[Supplied information — start]
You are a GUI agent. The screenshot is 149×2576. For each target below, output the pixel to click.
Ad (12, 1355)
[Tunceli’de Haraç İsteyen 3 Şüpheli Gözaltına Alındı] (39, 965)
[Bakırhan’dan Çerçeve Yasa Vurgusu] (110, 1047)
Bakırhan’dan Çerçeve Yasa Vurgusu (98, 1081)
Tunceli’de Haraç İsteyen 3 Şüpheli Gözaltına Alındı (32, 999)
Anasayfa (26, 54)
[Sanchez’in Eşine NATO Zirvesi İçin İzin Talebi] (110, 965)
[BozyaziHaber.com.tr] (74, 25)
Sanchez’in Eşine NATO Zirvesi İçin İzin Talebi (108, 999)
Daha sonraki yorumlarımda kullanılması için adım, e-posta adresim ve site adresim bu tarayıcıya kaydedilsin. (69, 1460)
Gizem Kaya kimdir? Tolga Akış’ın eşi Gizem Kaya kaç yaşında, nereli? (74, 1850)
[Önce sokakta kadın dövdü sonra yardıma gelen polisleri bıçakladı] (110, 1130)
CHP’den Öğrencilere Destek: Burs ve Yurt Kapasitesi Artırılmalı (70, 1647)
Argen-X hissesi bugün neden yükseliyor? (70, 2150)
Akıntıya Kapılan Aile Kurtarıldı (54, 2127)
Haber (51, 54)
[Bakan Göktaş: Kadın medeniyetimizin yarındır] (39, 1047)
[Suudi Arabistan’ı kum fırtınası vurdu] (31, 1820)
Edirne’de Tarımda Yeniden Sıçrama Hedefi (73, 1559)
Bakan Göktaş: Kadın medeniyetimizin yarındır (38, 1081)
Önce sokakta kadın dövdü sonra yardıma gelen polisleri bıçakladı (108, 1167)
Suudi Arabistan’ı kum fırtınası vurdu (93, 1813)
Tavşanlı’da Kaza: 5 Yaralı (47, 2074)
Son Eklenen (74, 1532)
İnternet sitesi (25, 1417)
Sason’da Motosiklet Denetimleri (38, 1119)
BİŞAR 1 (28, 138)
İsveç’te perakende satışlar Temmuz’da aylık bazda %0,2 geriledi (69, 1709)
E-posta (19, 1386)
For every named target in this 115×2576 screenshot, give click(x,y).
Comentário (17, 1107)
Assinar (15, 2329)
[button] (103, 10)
[Supplied information — finish]
→ **What to produce**:
Write down every record shown above precisely.

→ **Written response**:
You are a GUI agent. The screenshot is 149×2576. For each target below, output the pixel to click.
Ad (12, 1355)
[Tunceli’de Haraç İsteyen 3 Şüpheli Gözaltına Alındı] (39, 965)
[Bakırhan’dan Çerçeve Yasa Vurgusu] (110, 1047)
Bakırhan’dan Çerçeve Yasa Vurgusu (98, 1081)
Tunceli’de Haraç İsteyen 3 Şüpheli Gözaltına Alındı (32, 999)
Anasayfa (26, 54)
[Sanchez’in Eşine NATO Zirvesi İçin İzin Talebi] (110, 965)
[BozyaziHaber.com.tr] (74, 25)
Sanchez’in Eşine NATO Zirvesi İçin İzin Talebi (108, 999)
Daha sonraki yorumlarımda kullanılması için adım, e-posta adresim ve site adresim bu tarayıcıya kaydedilsin. (69, 1460)
Gizem Kaya kimdir? Tolga Akış’ın eşi Gizem Kaya kaç yaşında, nereli? (74, 1850)
[Önce sokakta kadın dövdü sonra yardıma gelen polisleri bıçakladı] (110, 1130)
CHP’den Öğrencilere Destek: Burs ve Yurt Kapasitesi Artırılmalı (70, 1647)
Argen-X hissesi bugün neden yükseliyor? (70, 2150)
Akıntıya Kapılan Aile Kurtarıldı (54, 2127)
Haber (51, 54)
[Bakan Göktaş: Kadın medeniyetimizin yarındır] (39, 1047)
[Suudi Arabistan’ı kum fırtınası vurdu] (31, 1820)
Edirne’de Tarımda Yeniden Sıçrama Hedefi (73, 1559)
Bakan Göktaş: Kadın medeniyetimizin yarındır (38, 1081)
Önce sokakta kadın dövdü sonra yardıma gelen polisleri bıçakladı (108, 1167)
Suudi Arabistan’ı kum fırtınası vurdu (93, 1813)
Tavşanlı’da Kaza: 5 Yaralı (47, 2074)
Son Eklenen (74, 1532)
İnternet sitesi (25, 1417)
Sason’da Motosiklet Denetimleri (38, 1119)
BİŞAR 1 (28, 138)
İsveç’te perakende satışlar Temmuz’da aylık bazda %0,2 geriledi (69, 1709)
E-posta (19, 1386)
For every named target in this 115×2576 screenshot, give click(x,y).
Comentário (17, 1107)
Assinar (15, 2329)
[button] (103, 10)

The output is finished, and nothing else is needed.